Abstract Renal cytochrome P450 3A5 (CYP3A5) has been associated with blood pressure (BP) control in humans. We investigated whether CYP3A5 polymorphisms are associated with post- transplant hypertension in a selected population of kidney recipients receiving calcineurin inhibitors. Ninety-two kidney transplant recipients receiving cyclosporine (CyA) or tacrolimus (Tac) were genotyped for CYP3A5 polymorphisms, and the association between the CYP3A5 alleles (*1,*3) and hypertension on post-operative day (POD) 6 and POD 180 was verified, with multiple regression being used to identify the putative co-variates that may predict the extent and severity of hypertension in transplant recipients at different post-transplant times. The CYP3A5*1 carriers had higher systolic (SBP) and diastolic blood pressure (DBP) in both the immediate and delayed post-transplant period when adjusted for anti-hypertensive medication (POD 6: SBP = 161 ± 23 vs. 140 ± 23 mmHg; DBP = 120 ± 15 vs. 87 ± 14 mmHg, p < 0.05. POD 180: SBP = 136 ± 16 vs. 129 ± 14 mmHg; DBP = 89 ± 15 vs. 80 ± 15 mmHg, p < 0.05). The severity of hypertension between the CYP3A5*1 carriers and noncarriers on POD 6 was documented by the significantly different distribution of hypertension classes, but this was not confirmed on POD 180. The CYP3A5 genotype was the only independent variable affecting mean arterial pressure. The results of this study show that CYP3A5 polymorphisms are associated with the severity and degree of hypertension in kidney transplant recipients receiving calcineurin inhibitors regardless of the time of recording. However, the role of concomitant medications such as steroids with strong CYP3A5 inducing activity, should be taken into account.

Frequencies and roles of CYP3A5, CYP3A4 and ABCB1 single nucleotide polymorphisms in Italian teenagers after kidney transplantation.

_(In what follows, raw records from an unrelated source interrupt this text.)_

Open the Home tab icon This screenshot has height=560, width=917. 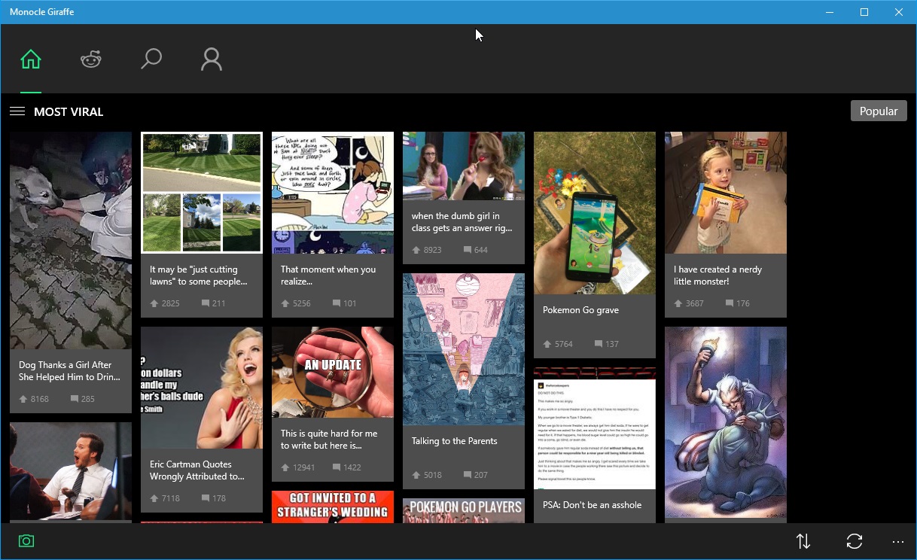(x=31, y=59)
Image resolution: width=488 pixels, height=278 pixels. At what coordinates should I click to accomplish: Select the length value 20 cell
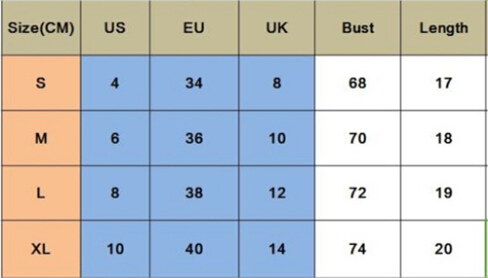point(444,249)
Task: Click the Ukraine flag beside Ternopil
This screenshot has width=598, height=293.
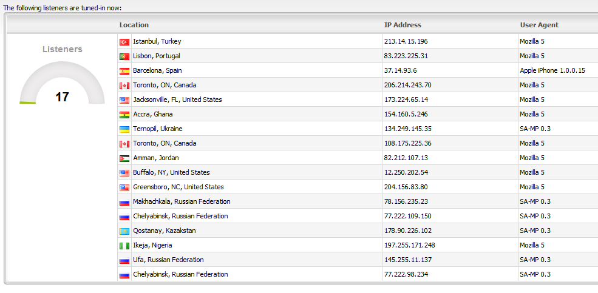Action: [x=124, y=129]
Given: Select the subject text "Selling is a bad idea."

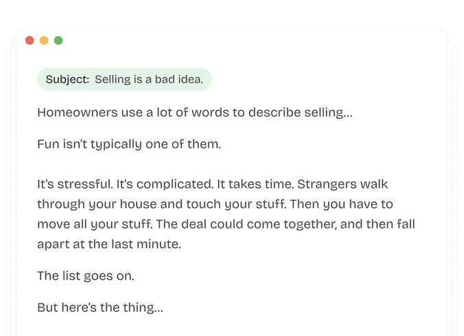Looking at the screenshot, I should (148, 80).
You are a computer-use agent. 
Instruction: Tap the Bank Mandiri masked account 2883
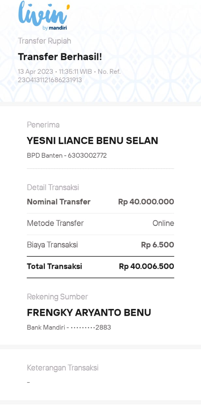point(69,327)
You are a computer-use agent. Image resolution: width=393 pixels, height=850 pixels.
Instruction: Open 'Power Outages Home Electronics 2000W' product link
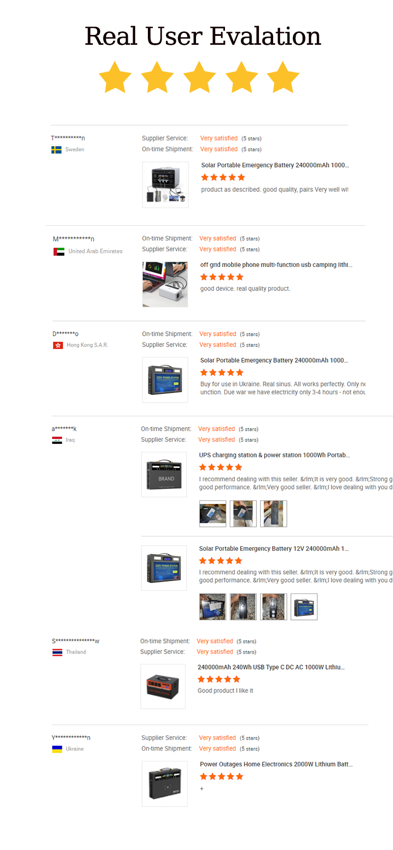[277, 764]
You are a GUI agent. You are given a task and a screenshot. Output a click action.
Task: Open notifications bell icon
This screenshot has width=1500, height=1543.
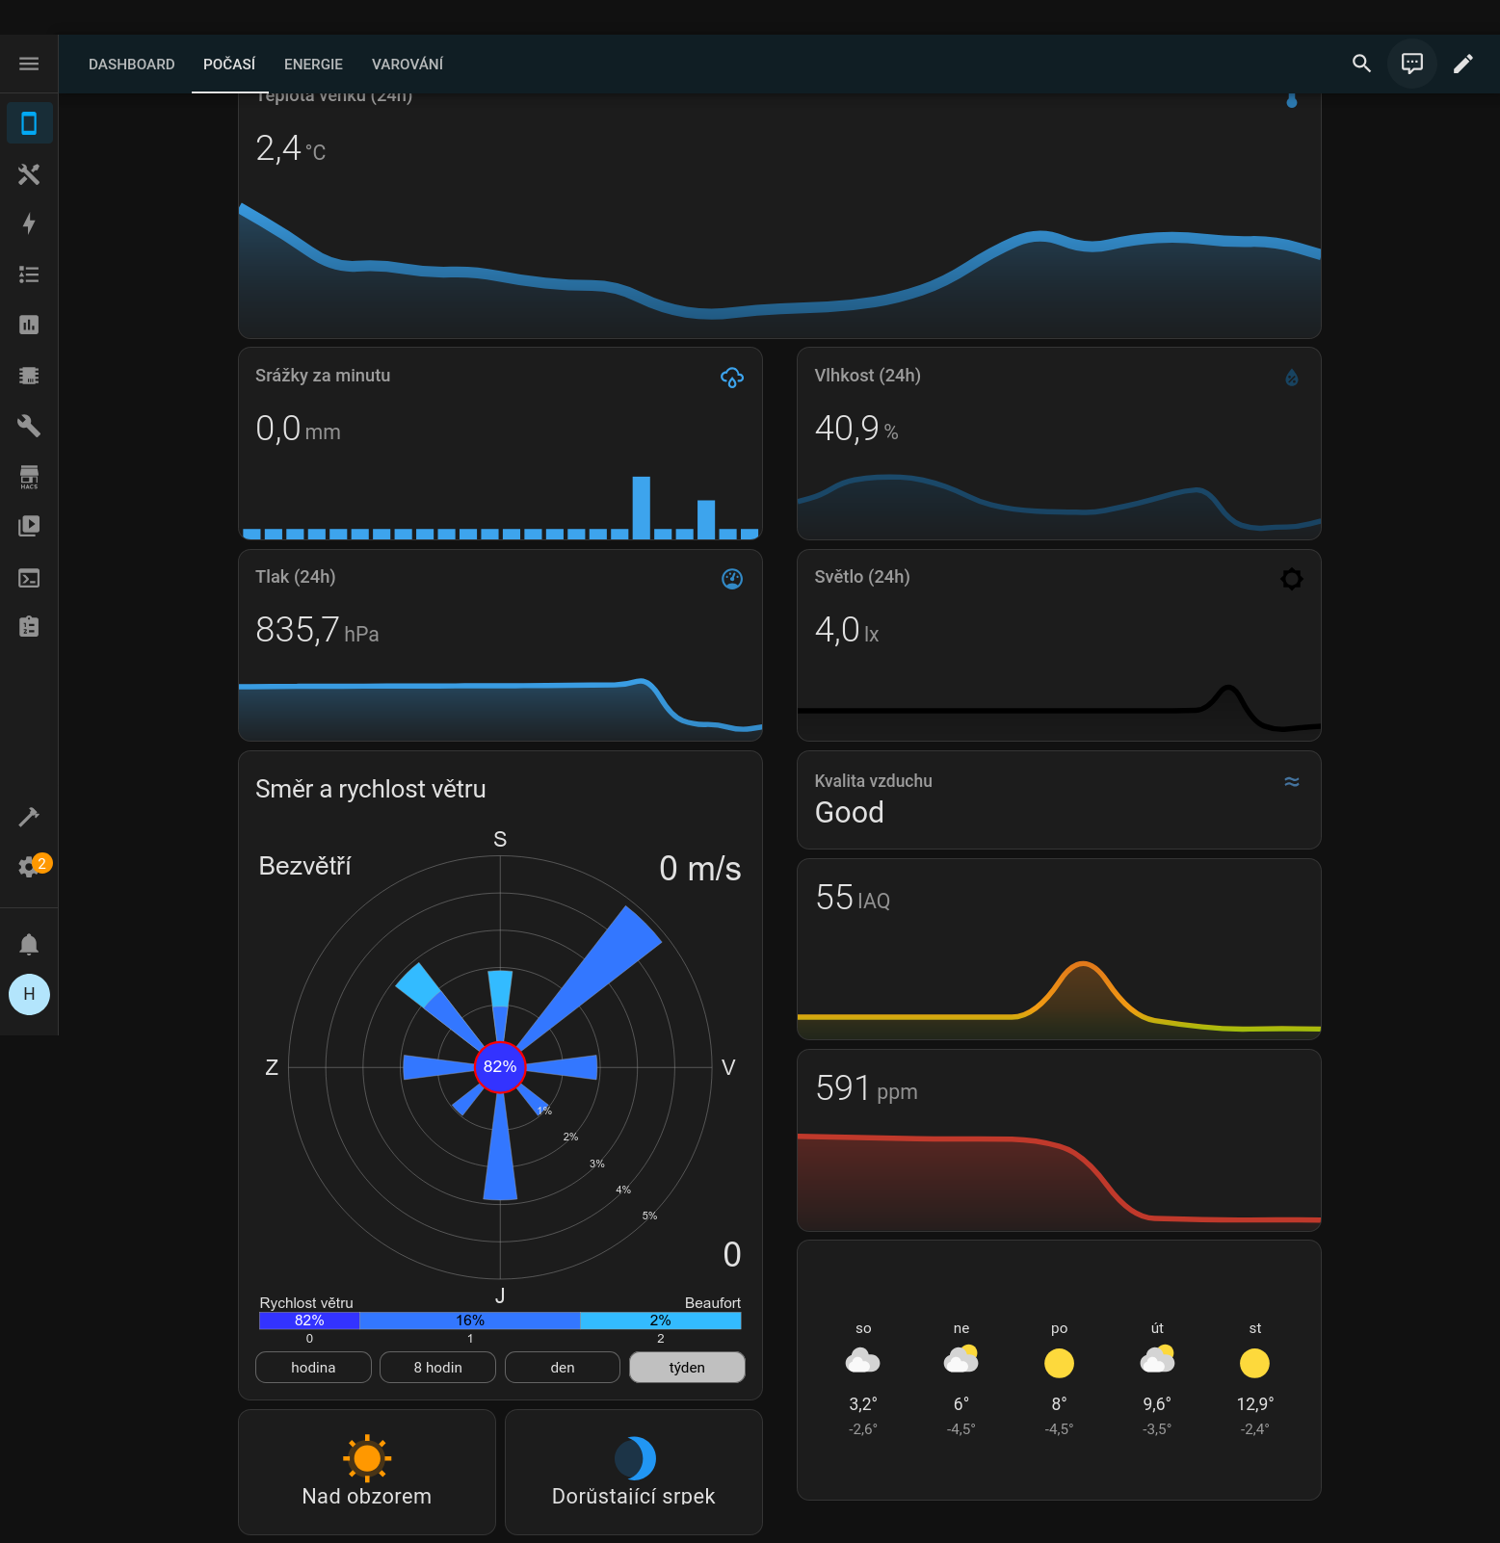pos(29,944)
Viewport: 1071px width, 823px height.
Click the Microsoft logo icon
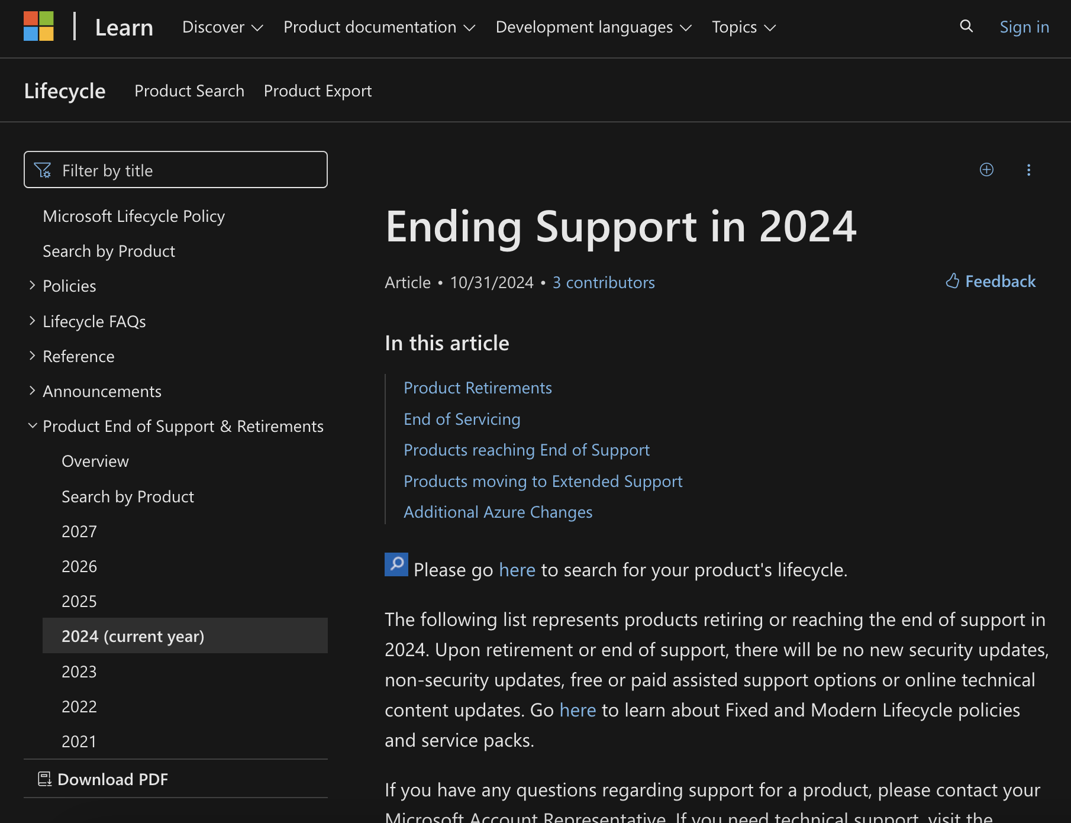(38, 27)
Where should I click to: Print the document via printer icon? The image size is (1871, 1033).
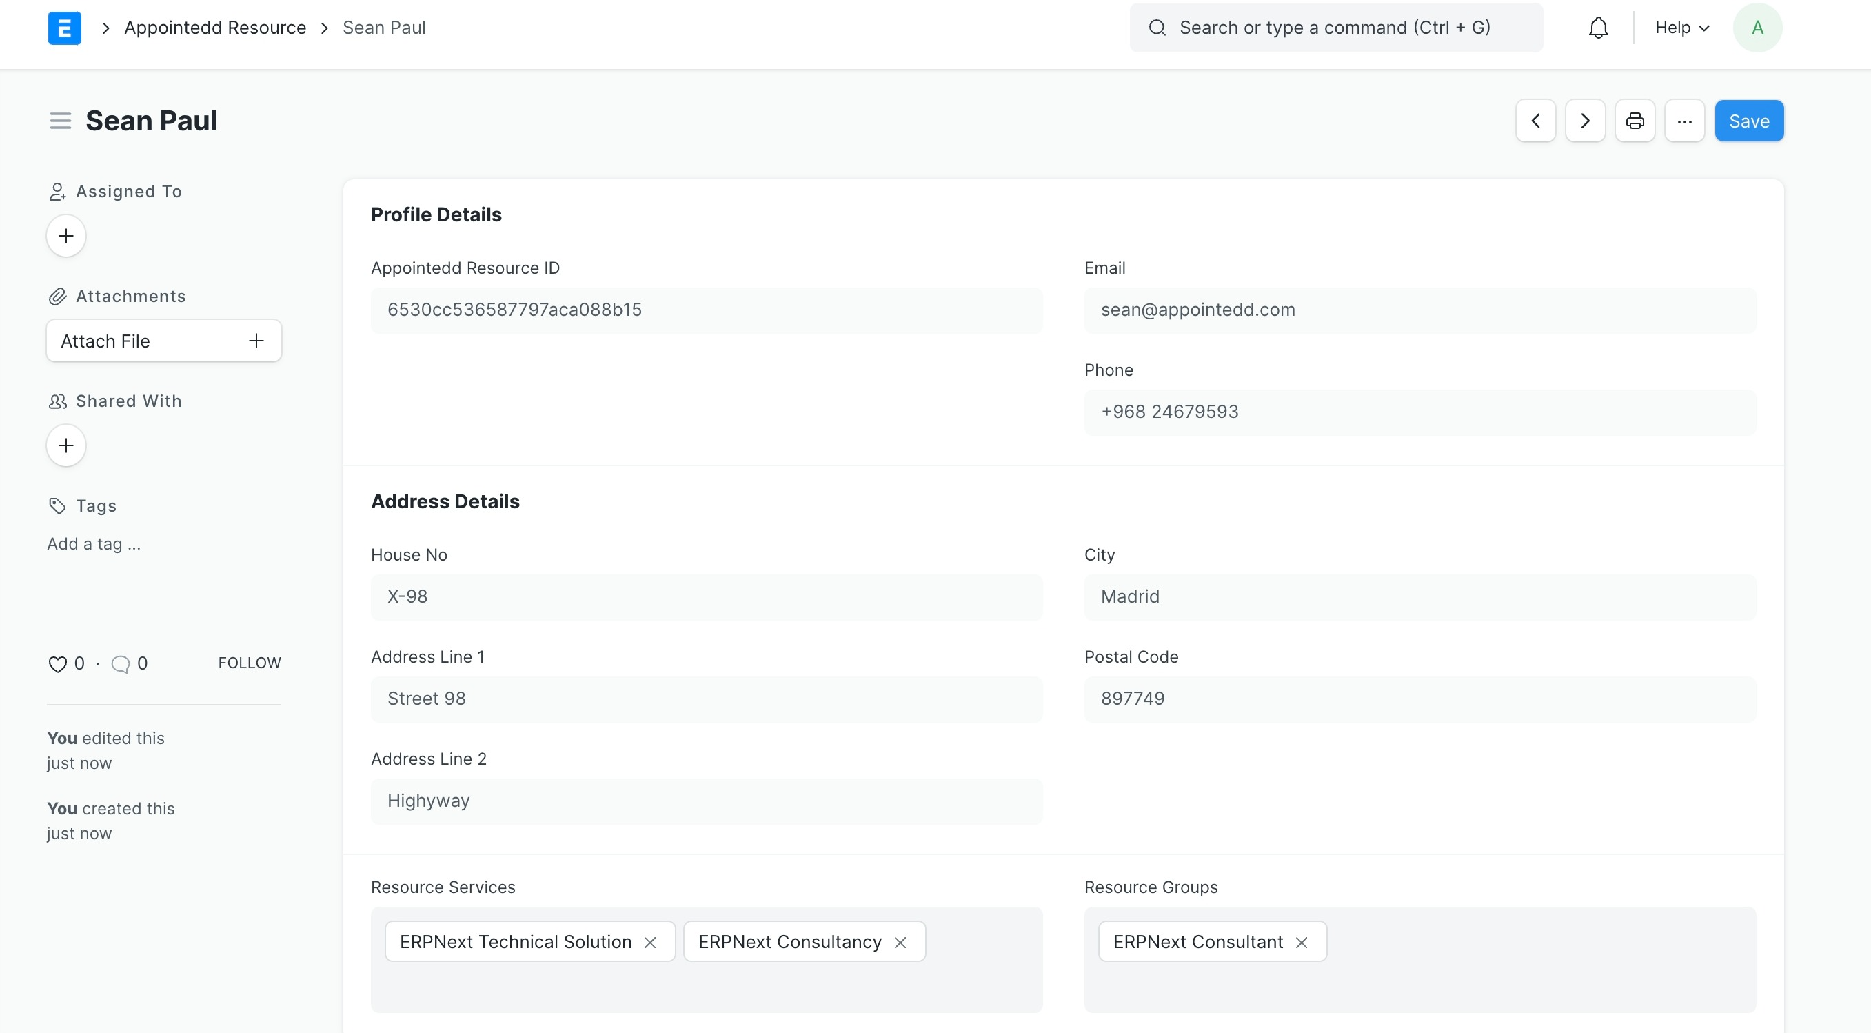click(x=1635, y=121)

The main genes involved in the pharmacokinetics of immunosuppressive drugs are those encoding cytochrome P450 (CYP) family enzymes and multidrug resistance 1 (ABCB1). In this study, 87 Italian teenagers with transplanted kidneys (mean age 11.6 ± 4.8 years) receiving calcineurin inhibitors (CNIs) were genotyped for the single nucleotide polymorphisms (SNPs) CYP3A5*1/3 and CYP3A4*1B for CYP3A, and C1236T, G2677T/A, C3435T and IVS21+49 for ABCB1, and retrospectively evaluated for the influence of the screened SNPs on CNI blood level at different post-transplantation times. The CYP3A5*1 allele was present in 7% of the patients, and the CYP3A4*1B allele was present in 3% of patients. The ABCB1 C1236T, G2677T/A and C3435T SNPs C, G and T occurred frequently (55%, 53% and 54%, respectively). The frequency of the T allele of IVS21+49 was 86%. The frequency of SNPs in both genes was comparable with that reported in other European Caucasian populations but different from that found in Asians or Afro-Americans. None of the cyclosporine (CsA) pharmacokinetic parameters were associated with the CYP3A5 genetic polymorphism, whereas the presence of the A allele in some patients was responsible for the required administration of a significantly increased dose of tacrolimus (Tac) that was necessary to reach therapeutic target levels. None of the Tac pharmacokinetic parameters were associated with ABCB1 SNPs, but ABCB1 SNPs had early effects on the CsA exposure index and dose requirements. In conclusion, because SNPs of the CYP3A and ABCB1 genes may be associated with CNI pharmacokinetic parameters and exposure indices, pre-transplant genetic screening should be considered in order to avoid immunosuppressant-related adverse events.